Antonina I. Roll-Mecak
Mechanistic Dissection of the Tubulin Code
My lab is interested in understanding the interplay between microtubules and their regulators and how tubulin post-translational modifications tune the behavior of motors and microtubule associated proteins.
Microtubules are polymers essential for cell morphogenesis, cell division and intracellular transport. This polymer's basic building block is the alpha/beta tubulin heterodimer, which associates head-to-tail and laterally to form the microtubule. Microtubules execute their diverse cellular roles by forming suprastructures with highly distinctive geometries: the radial cytoplasmic array, the short, highly parallel axonemal array, the spindle array or the tiled long axonal array. The microtubule cytoskeleton is a complex function of many "unit operations", the individual actions of cytoskeletal regulators: nucleation, growth and shrinkage, severing and motor movement. Moreover, the microtubule itself is more than just a naive roadway for cellular components to transit along. Alpha and beta tubulins have multiple isoforms and are subject to highly diverse, abundant and evolutionarily conserved post-translational modifications that mark subpopulations of microtubules. Expansion of tubulin's genetic and post-translational repertoire coincides with increased metazoan complexity. The highest density and variety of post-translational modifications are found in especially complex microtubule arrays like those of neurons or cilia. Not surprisingly, many human diseases, including cancers, cardiovascular disease, fungal, bacterial and viral infections, and neurodegenerative disorders, are due to mutations in genes that encode microtubule dynamics regulators or in the tubulin genes themselves.
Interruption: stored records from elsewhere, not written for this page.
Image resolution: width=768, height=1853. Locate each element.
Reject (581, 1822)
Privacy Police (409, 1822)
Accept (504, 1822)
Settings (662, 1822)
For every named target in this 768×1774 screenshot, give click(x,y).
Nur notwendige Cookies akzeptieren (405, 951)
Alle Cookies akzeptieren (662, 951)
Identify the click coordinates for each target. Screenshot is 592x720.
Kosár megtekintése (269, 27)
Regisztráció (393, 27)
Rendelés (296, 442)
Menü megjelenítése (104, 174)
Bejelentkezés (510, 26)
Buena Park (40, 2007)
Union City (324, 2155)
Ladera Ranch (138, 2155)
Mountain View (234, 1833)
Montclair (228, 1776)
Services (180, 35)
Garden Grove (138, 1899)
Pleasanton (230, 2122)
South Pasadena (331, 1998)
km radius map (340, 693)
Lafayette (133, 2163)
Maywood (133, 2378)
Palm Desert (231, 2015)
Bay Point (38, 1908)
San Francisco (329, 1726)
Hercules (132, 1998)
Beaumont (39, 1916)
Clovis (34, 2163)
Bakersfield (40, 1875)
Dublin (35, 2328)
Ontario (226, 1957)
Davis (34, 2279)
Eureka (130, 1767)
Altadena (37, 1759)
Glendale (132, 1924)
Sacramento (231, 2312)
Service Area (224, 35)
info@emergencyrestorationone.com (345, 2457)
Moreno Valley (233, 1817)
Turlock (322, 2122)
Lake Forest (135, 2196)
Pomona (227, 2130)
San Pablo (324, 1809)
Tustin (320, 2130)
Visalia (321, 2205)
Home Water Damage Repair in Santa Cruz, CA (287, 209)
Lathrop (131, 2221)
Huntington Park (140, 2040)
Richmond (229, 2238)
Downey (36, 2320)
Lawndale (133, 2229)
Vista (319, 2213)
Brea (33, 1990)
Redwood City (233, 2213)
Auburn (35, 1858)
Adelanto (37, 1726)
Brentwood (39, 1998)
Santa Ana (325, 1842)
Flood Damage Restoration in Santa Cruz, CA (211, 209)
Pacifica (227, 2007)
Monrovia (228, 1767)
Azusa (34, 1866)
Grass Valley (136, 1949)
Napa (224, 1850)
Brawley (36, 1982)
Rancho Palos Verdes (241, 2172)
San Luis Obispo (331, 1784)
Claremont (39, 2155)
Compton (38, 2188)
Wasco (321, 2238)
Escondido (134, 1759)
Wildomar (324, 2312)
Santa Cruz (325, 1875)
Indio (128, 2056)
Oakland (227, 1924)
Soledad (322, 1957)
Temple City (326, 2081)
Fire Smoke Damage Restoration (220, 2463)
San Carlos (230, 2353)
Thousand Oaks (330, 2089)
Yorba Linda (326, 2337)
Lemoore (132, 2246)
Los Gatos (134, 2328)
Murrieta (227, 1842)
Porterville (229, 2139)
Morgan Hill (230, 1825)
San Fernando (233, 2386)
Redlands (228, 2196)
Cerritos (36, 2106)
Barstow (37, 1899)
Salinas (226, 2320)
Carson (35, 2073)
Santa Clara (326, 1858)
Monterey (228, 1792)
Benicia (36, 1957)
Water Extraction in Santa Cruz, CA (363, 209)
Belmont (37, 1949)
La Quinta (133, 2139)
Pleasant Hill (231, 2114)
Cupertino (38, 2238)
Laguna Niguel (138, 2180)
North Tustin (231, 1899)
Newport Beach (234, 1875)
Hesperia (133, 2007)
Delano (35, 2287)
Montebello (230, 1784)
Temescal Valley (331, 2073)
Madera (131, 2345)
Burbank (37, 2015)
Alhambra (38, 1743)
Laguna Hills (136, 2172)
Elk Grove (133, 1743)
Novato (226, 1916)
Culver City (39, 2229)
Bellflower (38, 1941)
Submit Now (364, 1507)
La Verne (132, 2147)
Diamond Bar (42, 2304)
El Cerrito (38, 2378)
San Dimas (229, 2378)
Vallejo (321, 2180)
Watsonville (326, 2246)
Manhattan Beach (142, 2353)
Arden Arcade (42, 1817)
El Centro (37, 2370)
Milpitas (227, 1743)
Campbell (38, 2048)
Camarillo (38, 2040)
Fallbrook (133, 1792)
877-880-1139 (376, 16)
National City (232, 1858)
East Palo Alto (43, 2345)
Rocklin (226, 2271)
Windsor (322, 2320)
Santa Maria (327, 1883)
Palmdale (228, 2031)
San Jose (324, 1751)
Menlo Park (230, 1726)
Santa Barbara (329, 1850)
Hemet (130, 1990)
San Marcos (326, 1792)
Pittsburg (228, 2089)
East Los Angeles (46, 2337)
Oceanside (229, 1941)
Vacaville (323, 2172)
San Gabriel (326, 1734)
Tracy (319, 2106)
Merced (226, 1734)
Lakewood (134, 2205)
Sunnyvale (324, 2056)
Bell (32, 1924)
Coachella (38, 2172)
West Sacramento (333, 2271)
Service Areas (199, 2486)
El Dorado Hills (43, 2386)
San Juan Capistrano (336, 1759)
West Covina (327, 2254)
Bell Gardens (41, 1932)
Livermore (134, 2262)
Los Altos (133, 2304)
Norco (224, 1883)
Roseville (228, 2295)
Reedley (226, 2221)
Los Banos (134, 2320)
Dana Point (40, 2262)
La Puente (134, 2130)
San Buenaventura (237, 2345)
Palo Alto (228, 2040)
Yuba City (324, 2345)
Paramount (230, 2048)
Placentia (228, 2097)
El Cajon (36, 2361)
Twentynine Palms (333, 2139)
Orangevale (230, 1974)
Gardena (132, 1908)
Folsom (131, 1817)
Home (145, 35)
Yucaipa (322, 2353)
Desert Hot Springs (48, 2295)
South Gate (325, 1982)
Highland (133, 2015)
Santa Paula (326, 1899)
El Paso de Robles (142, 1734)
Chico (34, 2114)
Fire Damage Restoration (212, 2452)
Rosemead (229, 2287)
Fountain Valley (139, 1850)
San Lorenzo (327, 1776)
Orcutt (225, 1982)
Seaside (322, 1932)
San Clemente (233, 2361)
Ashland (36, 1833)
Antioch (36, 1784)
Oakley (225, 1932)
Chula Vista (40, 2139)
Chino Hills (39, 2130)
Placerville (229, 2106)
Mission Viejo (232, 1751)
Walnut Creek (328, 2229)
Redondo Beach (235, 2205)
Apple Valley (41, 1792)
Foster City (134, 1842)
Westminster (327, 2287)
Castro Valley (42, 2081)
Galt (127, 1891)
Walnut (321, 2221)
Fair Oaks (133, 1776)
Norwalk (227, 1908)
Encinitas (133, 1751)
Is there a tubulin code written in the rich language of tubulin post-translational modifications and how does it provide specificity and regulation to cellular dynamics and trafficking of motor proteins and their cargo? My laboratory addresses this fundamental question by taking a comprehensive, multifaceted approach, linking atomic resolution information from our structural studies with single molecule dynamics in vitro and in the larger context of the cell. How functional diversity is imparted to different microtubules is a central question in cell biology. Our work aims to uncover the mechanistic underpinnings of the functions of microtubule chemical complexity in normal cellular function and disease.